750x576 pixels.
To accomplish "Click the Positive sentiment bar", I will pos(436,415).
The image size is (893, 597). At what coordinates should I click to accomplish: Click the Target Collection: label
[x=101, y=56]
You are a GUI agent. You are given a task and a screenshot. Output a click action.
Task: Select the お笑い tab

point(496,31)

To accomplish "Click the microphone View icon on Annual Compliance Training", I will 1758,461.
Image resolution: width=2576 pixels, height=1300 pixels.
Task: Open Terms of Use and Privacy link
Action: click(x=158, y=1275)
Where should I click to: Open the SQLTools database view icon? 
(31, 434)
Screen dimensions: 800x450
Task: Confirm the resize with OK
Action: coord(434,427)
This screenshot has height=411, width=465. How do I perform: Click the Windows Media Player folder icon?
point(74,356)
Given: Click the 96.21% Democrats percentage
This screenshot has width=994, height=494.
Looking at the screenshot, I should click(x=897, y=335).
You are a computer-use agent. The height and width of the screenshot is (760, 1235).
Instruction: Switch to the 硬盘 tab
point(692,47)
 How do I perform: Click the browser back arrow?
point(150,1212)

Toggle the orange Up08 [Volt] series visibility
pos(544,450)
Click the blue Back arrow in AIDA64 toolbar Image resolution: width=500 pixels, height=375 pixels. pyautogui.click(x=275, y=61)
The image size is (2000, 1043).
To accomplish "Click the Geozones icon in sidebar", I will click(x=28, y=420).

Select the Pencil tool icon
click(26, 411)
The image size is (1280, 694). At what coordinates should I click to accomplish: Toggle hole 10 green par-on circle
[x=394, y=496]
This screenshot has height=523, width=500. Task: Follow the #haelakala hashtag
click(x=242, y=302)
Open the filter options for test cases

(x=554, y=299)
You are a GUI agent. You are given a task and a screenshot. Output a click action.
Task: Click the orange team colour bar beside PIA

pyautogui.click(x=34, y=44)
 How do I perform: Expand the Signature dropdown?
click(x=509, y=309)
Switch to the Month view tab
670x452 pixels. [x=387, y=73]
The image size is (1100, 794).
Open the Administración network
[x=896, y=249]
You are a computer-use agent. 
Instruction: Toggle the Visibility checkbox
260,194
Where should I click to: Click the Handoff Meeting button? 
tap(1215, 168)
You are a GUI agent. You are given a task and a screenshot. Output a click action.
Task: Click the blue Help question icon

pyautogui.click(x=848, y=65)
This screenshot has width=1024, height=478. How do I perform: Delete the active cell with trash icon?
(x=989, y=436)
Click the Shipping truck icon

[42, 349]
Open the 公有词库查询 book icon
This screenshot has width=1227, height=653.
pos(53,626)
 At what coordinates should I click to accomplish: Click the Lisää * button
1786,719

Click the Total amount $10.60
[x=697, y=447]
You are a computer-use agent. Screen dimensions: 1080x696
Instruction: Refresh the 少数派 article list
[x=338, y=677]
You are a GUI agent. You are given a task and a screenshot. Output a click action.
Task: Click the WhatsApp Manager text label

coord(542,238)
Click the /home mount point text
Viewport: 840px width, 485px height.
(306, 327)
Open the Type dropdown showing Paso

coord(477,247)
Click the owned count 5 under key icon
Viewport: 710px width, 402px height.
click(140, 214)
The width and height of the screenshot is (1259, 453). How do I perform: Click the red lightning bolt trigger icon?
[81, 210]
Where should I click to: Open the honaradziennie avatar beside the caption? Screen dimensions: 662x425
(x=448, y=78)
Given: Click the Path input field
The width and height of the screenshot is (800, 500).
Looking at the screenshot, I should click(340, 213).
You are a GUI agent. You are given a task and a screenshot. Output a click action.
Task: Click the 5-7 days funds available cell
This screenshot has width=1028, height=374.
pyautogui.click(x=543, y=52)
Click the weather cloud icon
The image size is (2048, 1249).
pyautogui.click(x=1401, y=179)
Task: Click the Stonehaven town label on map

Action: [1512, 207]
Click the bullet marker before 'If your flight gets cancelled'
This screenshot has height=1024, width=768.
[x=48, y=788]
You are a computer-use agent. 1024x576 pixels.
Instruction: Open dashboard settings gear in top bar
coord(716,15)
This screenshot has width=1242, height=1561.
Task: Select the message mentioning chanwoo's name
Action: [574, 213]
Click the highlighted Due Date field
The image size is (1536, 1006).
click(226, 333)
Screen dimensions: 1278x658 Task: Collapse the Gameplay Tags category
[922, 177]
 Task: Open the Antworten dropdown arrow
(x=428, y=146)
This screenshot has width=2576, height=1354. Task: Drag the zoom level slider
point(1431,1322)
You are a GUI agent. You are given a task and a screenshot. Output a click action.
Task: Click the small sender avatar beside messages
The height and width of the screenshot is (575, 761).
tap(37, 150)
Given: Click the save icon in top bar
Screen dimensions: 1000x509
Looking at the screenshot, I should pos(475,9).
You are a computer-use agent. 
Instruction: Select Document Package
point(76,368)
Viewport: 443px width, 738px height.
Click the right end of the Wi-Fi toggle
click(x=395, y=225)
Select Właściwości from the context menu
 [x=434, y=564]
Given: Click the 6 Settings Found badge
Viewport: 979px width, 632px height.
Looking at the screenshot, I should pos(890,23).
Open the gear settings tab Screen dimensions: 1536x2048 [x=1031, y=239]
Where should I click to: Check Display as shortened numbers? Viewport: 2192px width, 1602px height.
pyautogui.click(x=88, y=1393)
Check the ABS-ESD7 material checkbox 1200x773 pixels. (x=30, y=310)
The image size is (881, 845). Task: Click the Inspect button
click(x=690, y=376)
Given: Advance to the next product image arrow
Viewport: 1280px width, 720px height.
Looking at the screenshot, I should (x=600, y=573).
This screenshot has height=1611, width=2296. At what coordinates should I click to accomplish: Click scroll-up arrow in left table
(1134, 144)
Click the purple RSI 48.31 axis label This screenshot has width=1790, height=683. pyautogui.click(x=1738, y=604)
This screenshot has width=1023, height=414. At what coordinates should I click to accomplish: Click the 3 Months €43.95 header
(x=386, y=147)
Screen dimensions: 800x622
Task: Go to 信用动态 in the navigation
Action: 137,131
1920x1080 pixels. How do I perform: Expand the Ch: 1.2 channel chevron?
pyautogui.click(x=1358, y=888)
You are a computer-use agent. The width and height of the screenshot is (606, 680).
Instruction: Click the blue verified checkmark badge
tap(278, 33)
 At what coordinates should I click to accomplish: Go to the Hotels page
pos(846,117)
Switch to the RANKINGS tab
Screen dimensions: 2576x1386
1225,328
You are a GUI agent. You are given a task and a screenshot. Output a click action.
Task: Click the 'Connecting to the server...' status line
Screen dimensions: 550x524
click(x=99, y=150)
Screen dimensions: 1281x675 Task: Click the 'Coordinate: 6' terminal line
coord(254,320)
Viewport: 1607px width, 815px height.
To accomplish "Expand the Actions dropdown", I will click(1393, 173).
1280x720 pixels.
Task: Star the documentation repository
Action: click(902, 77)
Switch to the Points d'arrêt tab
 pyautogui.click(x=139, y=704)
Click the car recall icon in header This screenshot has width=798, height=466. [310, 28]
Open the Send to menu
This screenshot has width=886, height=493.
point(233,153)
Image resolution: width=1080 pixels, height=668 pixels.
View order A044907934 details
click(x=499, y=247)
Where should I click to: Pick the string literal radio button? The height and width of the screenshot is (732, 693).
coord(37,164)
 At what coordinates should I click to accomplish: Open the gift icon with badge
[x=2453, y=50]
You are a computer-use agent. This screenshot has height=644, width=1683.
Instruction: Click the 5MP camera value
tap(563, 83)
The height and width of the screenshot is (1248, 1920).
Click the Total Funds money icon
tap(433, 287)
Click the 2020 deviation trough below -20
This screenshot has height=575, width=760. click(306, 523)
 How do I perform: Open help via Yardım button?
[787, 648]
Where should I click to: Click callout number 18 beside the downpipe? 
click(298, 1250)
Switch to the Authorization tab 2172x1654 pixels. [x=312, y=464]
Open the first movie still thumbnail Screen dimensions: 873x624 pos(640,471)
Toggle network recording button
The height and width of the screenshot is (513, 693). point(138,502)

* _Given request_: Swap "microphone" for "speaker" in everything from the start of the records down to the line containing "point(74,356)", and write out those lines with nothing else changed.

* _The reply_:
750x576 pixels.
To accomplish "Click the Positive sentiment bar", I will pos(436,415).
The image size is (893, 597). At what coordinates should I click to accomplish: Click the Target Collection: label
[x=101, y=56]
You are a GUI agent. You are given a task and a screenshot. Output a click action.
Task: Select the お笑い tab

point(496,31)

To accomplish "Click the speaker View icon on Annual Compliance Training", I will 1758,461.
Image resolution: width=2576 pixels, height=1300 pixels.
Task: Open Terms of Use and Privacy link
Action: click(x=158, y=1275)
Where should I click to: Open the SQLTools database view icon? 
(31, 434)
Screen dimensions: 800x450
Task: Confirm the resize with OK
Action: coord(434,427)
This screenshot has height=411, width=465. How do I perform: Click the Windows Media Player folder icon?
point(74,356)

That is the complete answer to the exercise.